◆ PAGE ◆
----

New York: Tor Books, 2014; $26.99 hc; 414 pages
The Revolutions is certainly one of the more peculiar novels I’ve encountered in a long time. It starts out in a steampunk-inflected Victorian London with a Difference Engine being used (we eventually learn) to further the purposes of an occultist-magician who is in a deadly battle with a rival magician over the project. But the second half takes us into quite different fantasy/quasi-sf territory, startling and disorienting at first. I’m glad I came upon the novel “cold”—I hadn’t, for example, read the Amazon blurb for the paperback edition, which gives everything away in the very first sentence—but to offer any sort of meaningful commentary (i.e., go beyond blurb writing) I, too, must reveal all.
To wit: in the book’s second half the main characters find themselves on Mars: not the Mars we know via Curiosity and its fellow rovers or can envision by way of The Martian (novel or film), but a Mars of breathable air and tolerable-to-humans temperatures. This Mars is out of the era of Edgar Rice Burroughs, though more ghostly and ruined than his Barsoom and with its moons inhabited by angel-winged warriors, philosophers, and lovers. To get to this Mars from Earth, one needs to attend a séance. Lest this all sound whimsical, I must add that the mood of the tale changes as much as the locale does. The Revolutions starts out rather playfully and fancifully with the lover-protagonists meeting as “cute” as in any rom-com (thanks to a bit of bad weather: the nonhistorical and unnatural Great Storm of 1893); howver, the tale turns darker even before we get to Mars and considerably darker afterwards. Does it all cohere in surprising new ways—or does it perhaps richly succeed at thumbing its nose at coherence or genre expectations? Or is it an ultimately unsatisfactory amalgam of fanciful adventure and baneful saga in an occult-fantasy and scientific-romance mashup?
The early chapters are centered on Arthur Shaw, a writer of “popular science” articles. (“He wasn’t any kind of scientist himself, but nobody seemed to mind” [13].) He is also attempting to write a detective story, hoping to fill the vacuum left by another Arthur’s killing off his celebrated detective at the Reichenbach Falls that same month (December 1893). Our Arthur’s first draft is horribly derivative, even to the point of hero and villain falling together to their (possible) deaths, though curiously Arthur wonders if his detective might solve future crimes from beyond the grave, “through the aid of a medium” (14). If Gilman is portraying Arthur with a certain wry detachment, he is also foreshadowing his protagonist’s own fall nearly 400 pages later. One checkmark for overall coherence.

----

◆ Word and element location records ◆
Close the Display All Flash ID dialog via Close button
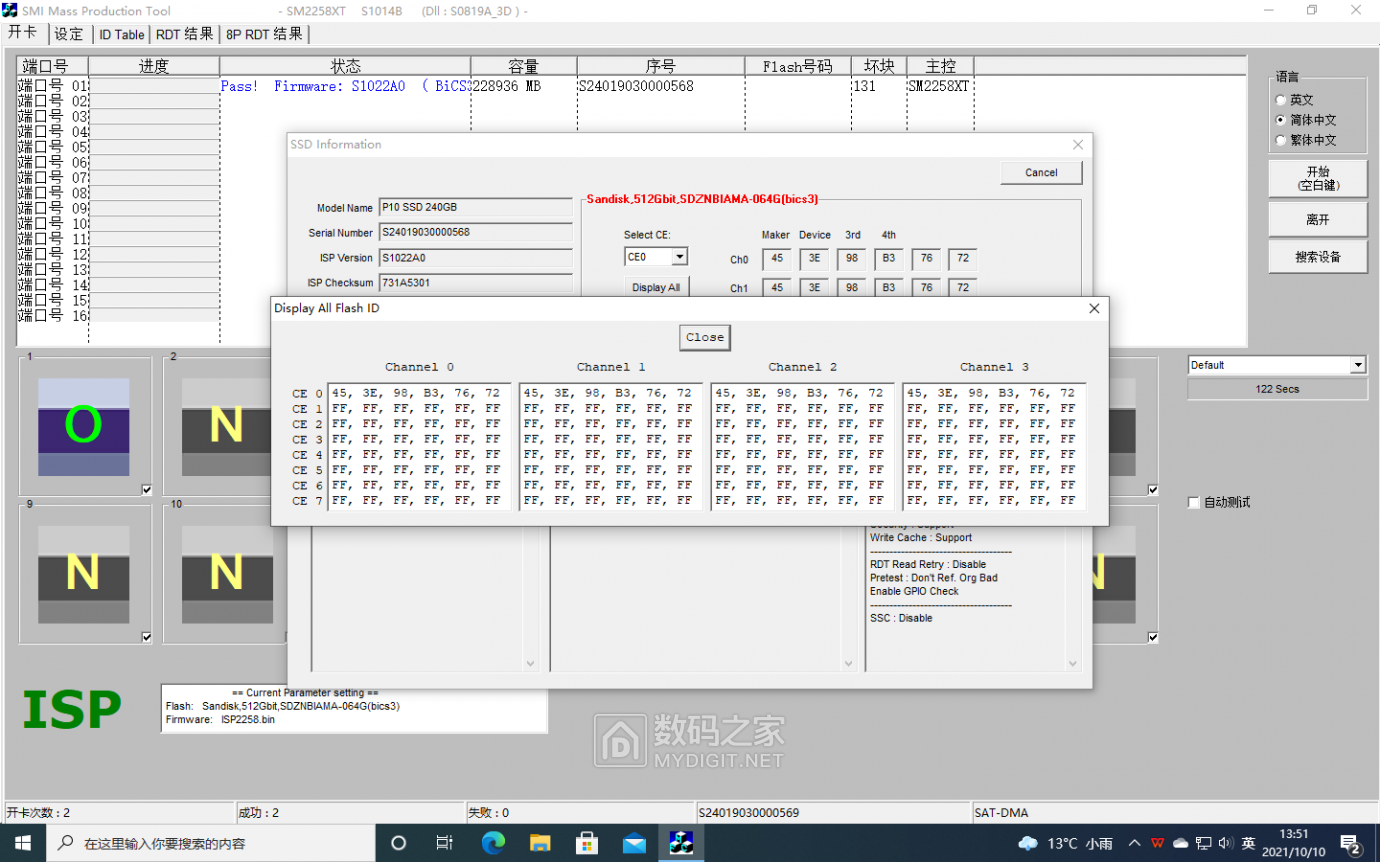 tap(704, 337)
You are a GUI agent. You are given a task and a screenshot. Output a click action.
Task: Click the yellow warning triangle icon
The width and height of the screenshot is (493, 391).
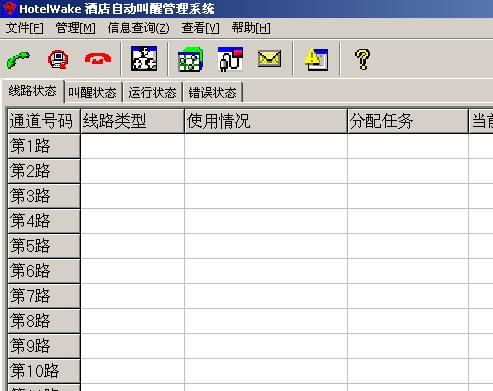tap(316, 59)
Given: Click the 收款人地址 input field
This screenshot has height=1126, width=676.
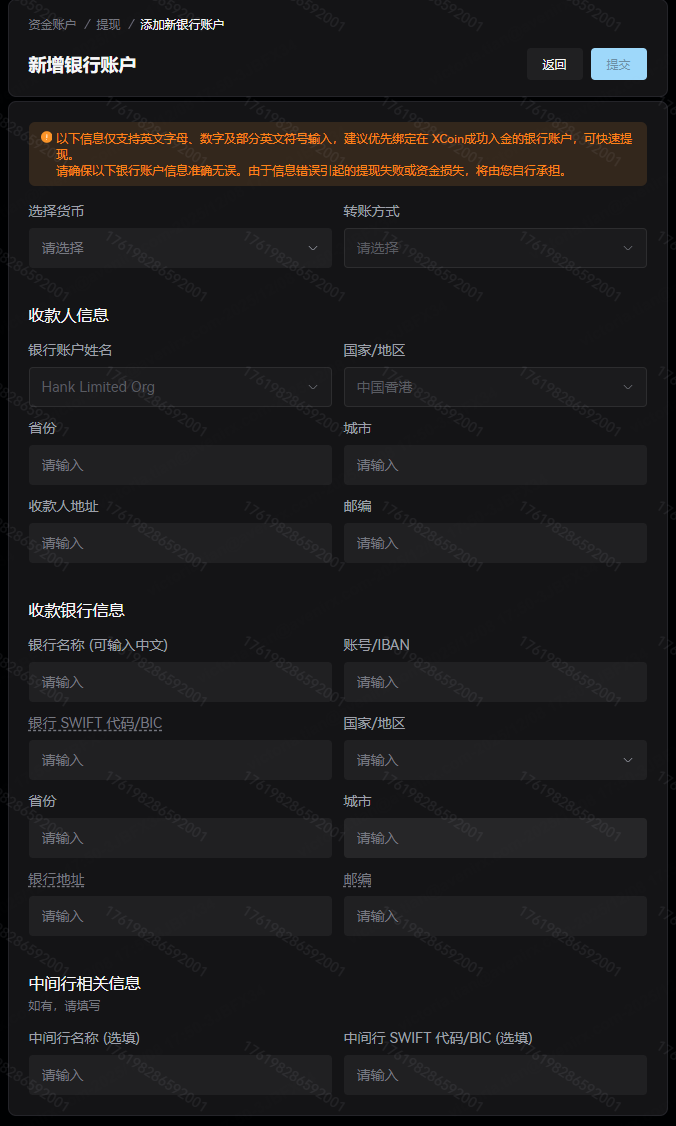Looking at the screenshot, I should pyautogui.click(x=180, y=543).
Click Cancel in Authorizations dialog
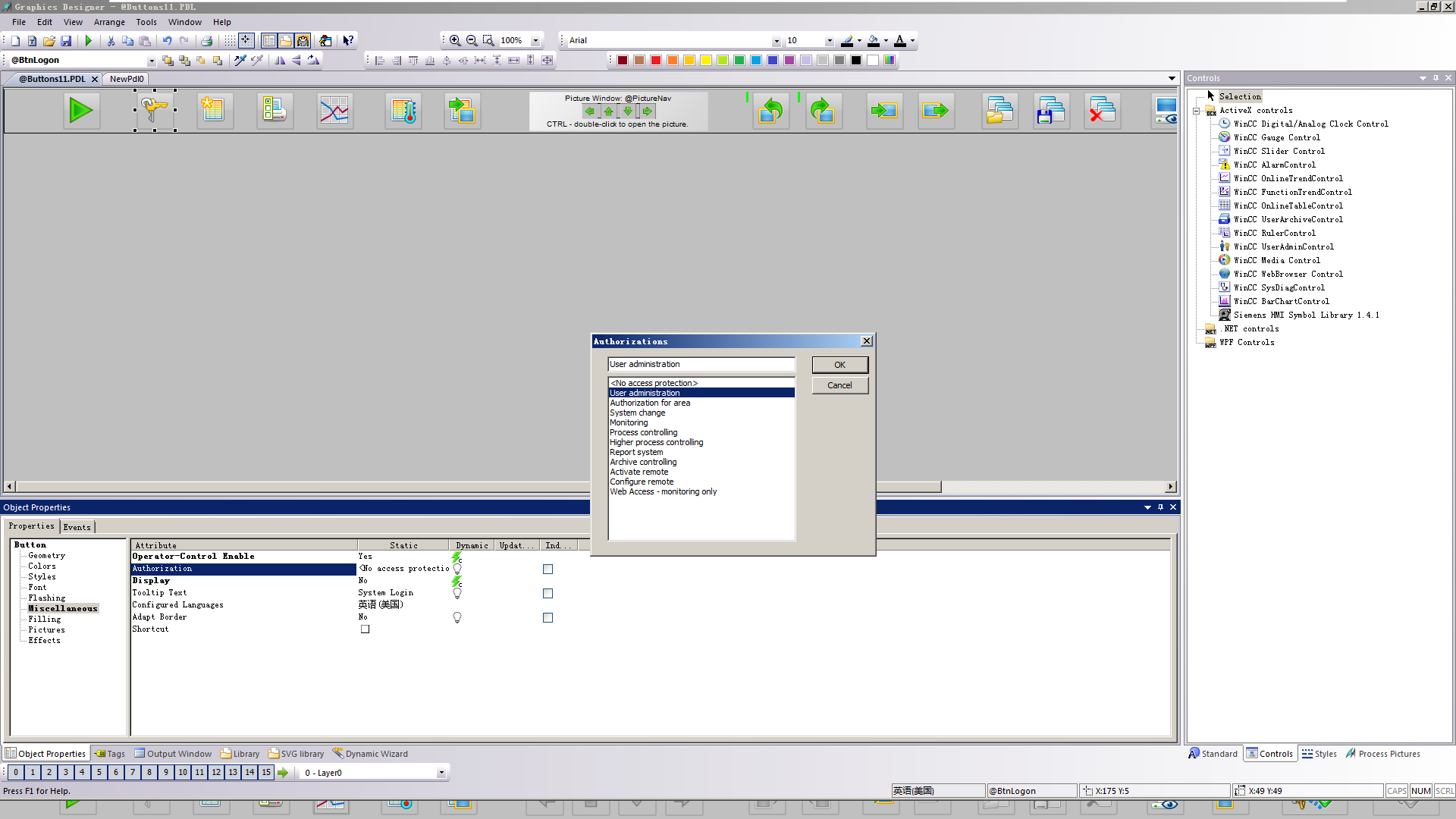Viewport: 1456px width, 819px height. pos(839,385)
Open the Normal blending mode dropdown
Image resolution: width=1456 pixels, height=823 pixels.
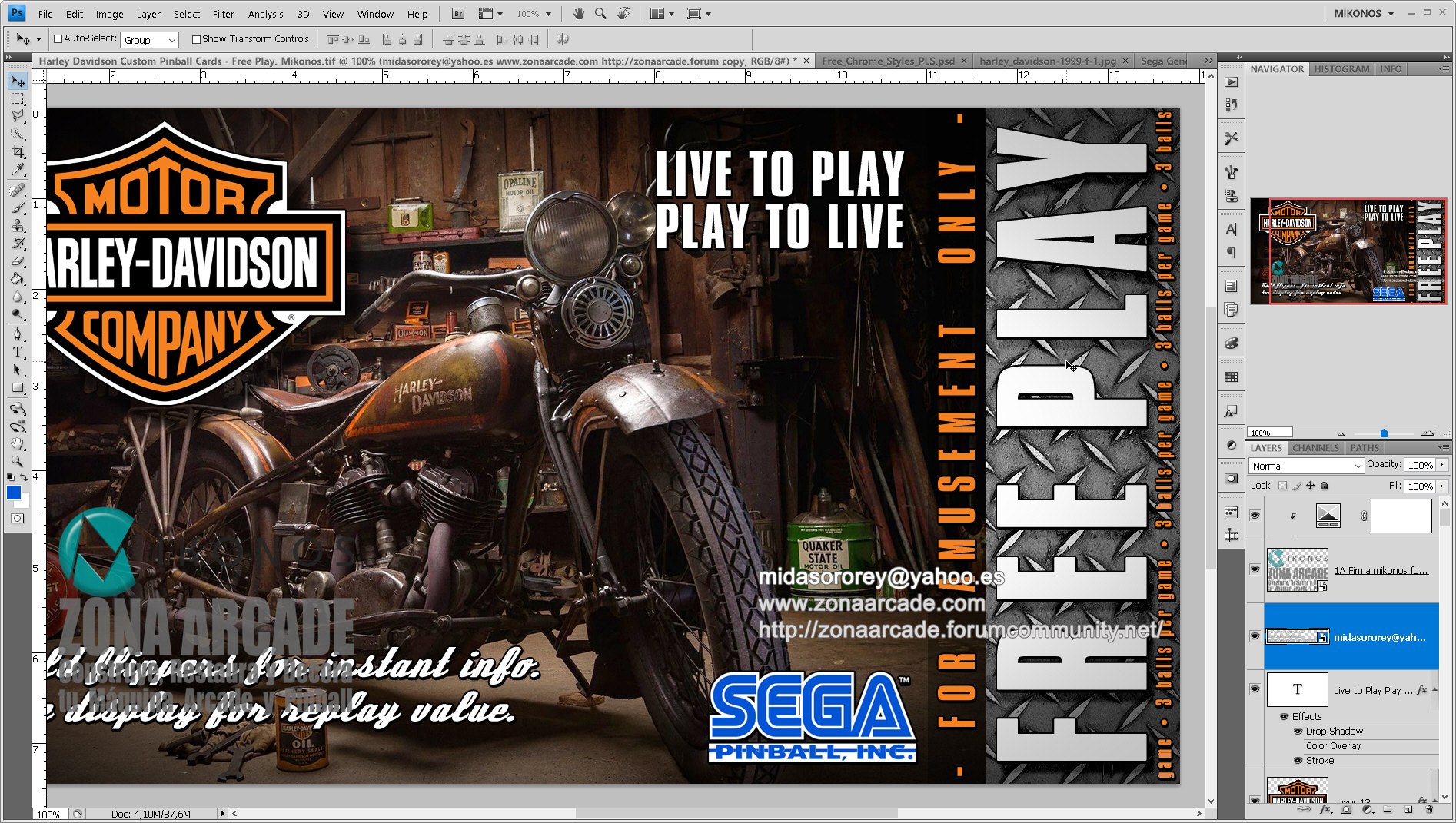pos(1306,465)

----

◆ WORK TO DO ◆
Resume the review of The Revolutions after its last sentence, carrying it on in the same voice.

◆ ANSWER FOR THIS EXERCISE ◆
Arthur begins to be displaced as our sole protagonist after he meets his love interest, Josephine Bradman, and is drawn into her sphere of employment. She is the secretary for a woman who (like Arthur Conan Doyle and, it now seems to us, the greater part of Victorian England) dabbles in the occult. In a short article, Gilman has called this era “a real historical moment where the line between what we now think of as science and what we now think of as magic was still being sorted out” <upcoming4.me/news/book-news/the-story-behind-the-revolutions-by-felix-gilman>. In any case, at one gathering, Arthur and Josephine meet the sinister Martin Atwood, who displays an “excessive and unseemly ... curiosity” about her (47) and notices Arthur enough to recommend him for a job at a disturbingly odd factory, manufacturing who knows what. Josephine becomes the protagonist/third-person point-of-view character in alternate chapters after Arthur becomes obsessive and secretive about “the Work,” as if he were losing his mind. Their lives drift apart during these early chapters of a rather long book but are strangely linked at a significant moment when a fire in the factory temporarily destroys “the Work” and nearly wipes out Arthur while simultaneously, at one of Atwood’s séances in which Josephine is taking part, a wounded, winged, humanlike creature appears from some Beyond. The lovers are eventually reunited, but they compulsively hide their activities from one another. (In her case, “She was afraid of what he might say, or do. She was afraid he wouldn’t believe her; she was afraid he would.” [99])
The reunion is unfortunately short-lived, and the rest of the novel follows their separate adventures after Josephine’s mind/soul, having departed her physical body during another séance, is literally lost in space, the rest of her remaining in a trance à la Snow White. In this bifurcating narrative we meet a number of vivid secondary characters, notably Atwood’s considerably more likable (though mutually antagonistic) allies. In Josephine’s pretrance chapters, Jupiter, aka Moina, a major participant in the séances, rescues her from sinister figures who seem to have stepped out of Alex Proyas’s film Dark City. In Arthur’s narrative thread (where he bravely fights some of those creepy figures himself), we make the acquaintance of Mrs. Archer, a literally witchy woman living with her hulking son in a ramshackle house near Gravesend, who somehow links the analytical engine and the séances.
Very gradually we put together the underlying plot even before it is spelled out explicitly: the engine is designed “to carry out astrological and astronomical calculations, to a degree of refinement that would have been unimaginable to the sages of less enlightened eras”; the goal is “to project a human consciousness entirely out of Earth’s sphere of existence and into the higher or lower Cosmic Spheres: up toward the Sphere of Venus, down toward the Sphere of Mars” (149). Due to Arthur’s interruption of the second séance, Josephine’s astral projection is drifting in an outer-space limbo though soon to gravitate (whether in a Newtonian sense, I am not sure) to a moon of Mars. Arthur’s seemingly impossible task is to “retrieve” her even if it means cooperating with Atwood’s oddball crew, calling themselves the Company of the Spheres, and getting involved in the rival-magicians war.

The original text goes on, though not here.